PowerSound was hier...

----------


## Merijndj

Mooi showtje

wie zijn eigenlijk die gasten op die foto's???

groet,



MerijnDJ

----------


## Rv

Die gasten op die foto's dat zijn wij ...


Euh, van die kleuren en te druk, daar hebben jullie GROOT GELIJK in, maar ik moest en het licht doen en filmkes doen, en ik wou toch 'iets' op een filmke om te laten zien, dus zette ik maar enkele dingen gelijktijdig aan ... vandaar ... 
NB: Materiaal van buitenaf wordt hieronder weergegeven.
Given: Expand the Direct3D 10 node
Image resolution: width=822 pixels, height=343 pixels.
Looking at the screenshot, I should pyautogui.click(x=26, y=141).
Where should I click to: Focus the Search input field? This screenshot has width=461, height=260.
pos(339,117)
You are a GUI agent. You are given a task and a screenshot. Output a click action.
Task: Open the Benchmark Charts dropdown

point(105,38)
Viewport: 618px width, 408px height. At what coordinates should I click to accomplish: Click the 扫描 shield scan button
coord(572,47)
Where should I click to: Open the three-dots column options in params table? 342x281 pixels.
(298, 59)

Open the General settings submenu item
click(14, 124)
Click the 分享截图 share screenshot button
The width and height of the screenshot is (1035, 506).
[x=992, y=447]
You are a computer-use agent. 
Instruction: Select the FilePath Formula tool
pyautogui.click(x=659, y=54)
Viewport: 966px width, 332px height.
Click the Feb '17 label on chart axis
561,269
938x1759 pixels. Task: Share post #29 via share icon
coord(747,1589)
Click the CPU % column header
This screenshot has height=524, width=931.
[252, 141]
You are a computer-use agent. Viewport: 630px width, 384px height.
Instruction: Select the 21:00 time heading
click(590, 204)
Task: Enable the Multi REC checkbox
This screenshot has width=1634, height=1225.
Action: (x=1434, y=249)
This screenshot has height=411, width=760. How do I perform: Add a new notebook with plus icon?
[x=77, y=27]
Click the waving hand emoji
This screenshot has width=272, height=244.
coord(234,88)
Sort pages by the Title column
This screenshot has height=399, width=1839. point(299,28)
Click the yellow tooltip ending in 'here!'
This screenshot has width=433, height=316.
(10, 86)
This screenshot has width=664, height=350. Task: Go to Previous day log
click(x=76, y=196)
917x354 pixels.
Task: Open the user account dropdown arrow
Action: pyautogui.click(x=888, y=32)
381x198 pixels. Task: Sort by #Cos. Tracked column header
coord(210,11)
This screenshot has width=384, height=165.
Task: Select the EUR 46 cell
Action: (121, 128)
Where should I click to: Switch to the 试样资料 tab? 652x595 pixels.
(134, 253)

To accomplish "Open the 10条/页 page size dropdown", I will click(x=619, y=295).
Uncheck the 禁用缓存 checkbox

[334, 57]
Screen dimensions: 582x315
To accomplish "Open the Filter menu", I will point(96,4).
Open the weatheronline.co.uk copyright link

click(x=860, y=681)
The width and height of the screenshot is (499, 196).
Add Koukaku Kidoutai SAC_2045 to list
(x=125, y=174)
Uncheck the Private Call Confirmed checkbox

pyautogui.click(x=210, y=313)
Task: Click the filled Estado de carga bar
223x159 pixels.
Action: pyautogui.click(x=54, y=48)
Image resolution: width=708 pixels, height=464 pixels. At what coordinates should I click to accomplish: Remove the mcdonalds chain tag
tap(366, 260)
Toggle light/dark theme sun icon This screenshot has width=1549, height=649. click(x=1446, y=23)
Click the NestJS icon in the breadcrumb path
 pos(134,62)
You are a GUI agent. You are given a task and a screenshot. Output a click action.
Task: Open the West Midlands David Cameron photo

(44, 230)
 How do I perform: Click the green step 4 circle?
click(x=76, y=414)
Hey Power, tsja, we hebben onze cases op de groei gekocht hé!
lol

En dat eene chassisdeel dat daar zo heel scheef staat, dat staat zelfs niet meer vast, maar dat hangt er gans uit :-(  Maareuh, dat frontplaatje is het ALLEREERSTE dat we ooit gemaakt hebben, stja ... dat kunnen we niet zomaar vervangen hé! hihi


Ohja, het geluid was inderdaad maar juist vrijdagnacht (alternatieve rock). Gisteren was het meer commercieel en toen ging het goed ...


____
Rv.
____

----------


## R. den Ridder

Ziet er strak uit hoor, 

Is dat trouwens een oude oude SA of JBL set, en wat voor amps stonden er oorspronkelijk achter?

Kleuren vind ik wel meevallen, misschien alleen volgende keer de kleuren gelijksteken, dan is het al meteen een stuk minder kermis.

En euhhh, zonder om hier een nieuwe veiligheidsdiscussie te willen starten: goed dat je gezekerd bent hoor, maar volgens mij is je wind-up er niet echt blij mee wat je daar doet.

Groeten,
Ralph

----------


## Rv

Tsja, ... ik heb nog enkele filmkes van vanacht, maar mijn webruimte is volledig vol ... speitsig ...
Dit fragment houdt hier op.